Whether investors know it or not, their asset manager may well be ripping them off. Though fees charged on unit trust investments need not be complicated or high, too often they are both. And these charges are eating away at people’s investment returns.

If an investment is earning an after-inflation return of 6%/year and costs 1% in fees, the investor is losing 17% of that return (1% divided by 6% or 1% of 6%) each year to fees. This compounds over time, eroding investment returns. (All fees quoted in this article exclude Vat.)

"The [investment] industry is structured in a way that is disempowering and confusing, and pushes people into a very expensive model," says Steven Nathan, CEO of 10X Investments.

"Always ask yourself: who is charging me this fee, for what service, and how am I paying for it?" Nathan says.

"Any discussion about fees must be held in the context of returns. Get the 6% real return at the lowest cost."

Unit trusts generally have three major categories of fees: platform fees, asset management fees and advice fees.

* Platform fees

Linked investment service providers (Lisps), such as Allan Gray and Stanlib, enable you to invest in a wide range of unit trust funds through their single platform.

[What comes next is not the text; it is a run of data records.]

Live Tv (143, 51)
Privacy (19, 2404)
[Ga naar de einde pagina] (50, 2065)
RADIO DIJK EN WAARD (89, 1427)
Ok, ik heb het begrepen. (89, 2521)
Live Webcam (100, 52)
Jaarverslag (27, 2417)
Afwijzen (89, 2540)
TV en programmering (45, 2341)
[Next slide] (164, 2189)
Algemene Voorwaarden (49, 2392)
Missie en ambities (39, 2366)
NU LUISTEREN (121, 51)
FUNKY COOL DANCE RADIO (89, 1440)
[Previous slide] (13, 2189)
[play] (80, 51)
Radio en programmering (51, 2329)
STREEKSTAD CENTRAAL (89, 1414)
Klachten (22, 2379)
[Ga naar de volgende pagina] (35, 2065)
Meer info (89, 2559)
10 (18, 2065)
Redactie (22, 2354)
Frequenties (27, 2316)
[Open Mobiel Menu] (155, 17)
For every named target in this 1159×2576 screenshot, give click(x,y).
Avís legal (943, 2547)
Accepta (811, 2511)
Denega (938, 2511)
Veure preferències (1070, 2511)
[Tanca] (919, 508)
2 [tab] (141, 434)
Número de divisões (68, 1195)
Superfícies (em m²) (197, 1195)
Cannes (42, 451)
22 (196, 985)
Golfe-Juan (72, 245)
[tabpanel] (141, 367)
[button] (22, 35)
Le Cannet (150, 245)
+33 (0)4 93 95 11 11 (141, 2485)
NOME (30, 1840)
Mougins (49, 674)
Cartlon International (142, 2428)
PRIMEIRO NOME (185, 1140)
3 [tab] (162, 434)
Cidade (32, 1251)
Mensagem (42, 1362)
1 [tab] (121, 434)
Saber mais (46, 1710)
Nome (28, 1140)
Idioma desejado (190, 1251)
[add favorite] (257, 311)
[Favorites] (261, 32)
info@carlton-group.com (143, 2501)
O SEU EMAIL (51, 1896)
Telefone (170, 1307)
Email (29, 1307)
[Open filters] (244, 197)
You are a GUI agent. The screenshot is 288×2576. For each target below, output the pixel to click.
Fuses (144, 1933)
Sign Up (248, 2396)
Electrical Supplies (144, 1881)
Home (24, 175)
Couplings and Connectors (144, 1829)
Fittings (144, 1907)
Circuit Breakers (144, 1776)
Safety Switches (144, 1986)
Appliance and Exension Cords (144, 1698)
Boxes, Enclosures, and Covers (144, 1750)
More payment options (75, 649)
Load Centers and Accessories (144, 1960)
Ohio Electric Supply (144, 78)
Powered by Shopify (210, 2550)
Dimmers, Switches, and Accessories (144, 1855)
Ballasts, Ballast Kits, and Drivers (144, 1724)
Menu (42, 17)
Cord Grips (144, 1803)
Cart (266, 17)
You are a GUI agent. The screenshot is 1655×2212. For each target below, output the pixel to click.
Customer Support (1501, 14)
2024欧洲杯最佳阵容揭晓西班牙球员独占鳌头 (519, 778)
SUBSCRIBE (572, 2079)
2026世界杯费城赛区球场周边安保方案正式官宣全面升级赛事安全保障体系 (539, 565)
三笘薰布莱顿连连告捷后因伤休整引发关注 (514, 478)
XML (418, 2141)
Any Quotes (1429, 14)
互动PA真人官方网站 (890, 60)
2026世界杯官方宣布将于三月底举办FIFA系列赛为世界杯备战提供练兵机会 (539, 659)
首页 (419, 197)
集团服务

They charge a platform fee for this service, which is generally waived if you invest only in their funds.

If you invest by means of a straightforward monthly debit order, you can avoid Lisp charges by going directly to an asset manager and investing in its unit trust funds, says Warren Ingram, executive director at Galileo Capital.

"As assets grow, it might make sense to aggregate them [later] onto one platform, as fees fall dramatically once assets exceed R1m, depending on the Lisp," Ingram says.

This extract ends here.